The man in the wall is a unique relief of a Roman soldier carved in an Hellenistic style into a cliff wall near the Temple cave above Nahal Kziv, by the settlement of Abirim in Galilee, Israel.

== Description ==
The relief is engraved into the rock at a height of about 3 meters to the right of the entrance of the Temple cave (Al-Jalila cave). located on the steep northern slope above Nahal Kziv, about two kilometers west of the settlement of Abirim.

The relief depicts a male figure, probably a Roman warrior, dressed in a typical pleated dress draped over his arm. His legs are muscular and his right hand is raised forward.

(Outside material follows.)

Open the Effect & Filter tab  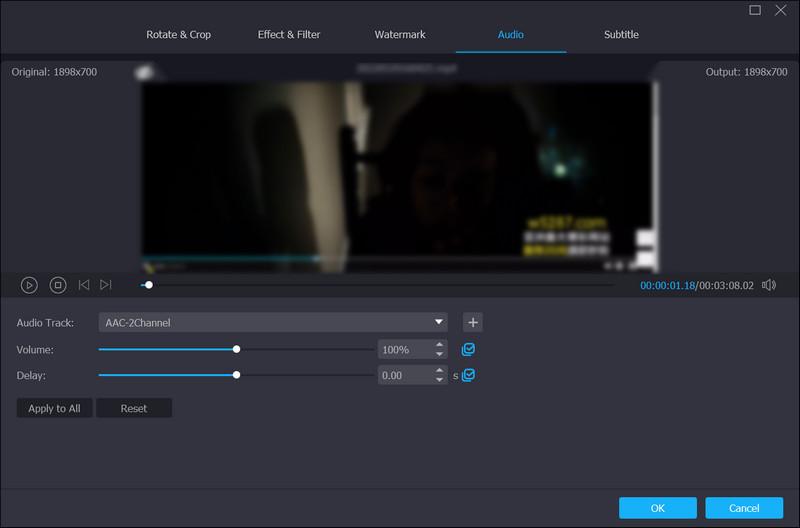289,35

To his left is a dagger sheath, and on his head is probably a helmet. The height of the figure is about one and a half meters. It is not known who is depicted in the relief and who engraved it, but according to the pottery found in the nearby Temple cave, the relief dates to the Hellenistic period in the Land of Israel. Similar reliefs were discovered in Lebanon and Syria, but not in Israel.

== History ==
The relief was discovered in 1985 by Shmuel Beer who conducted an archaeological survey of the caves in the Nahal Kziv cliff.

For several years the location of the relief was kept a secret, but eventually a trail was marked to it by the trail marking committee and it became public domain. In 1992, a copy of the relief was prepared by the Israel Antiquities Authority.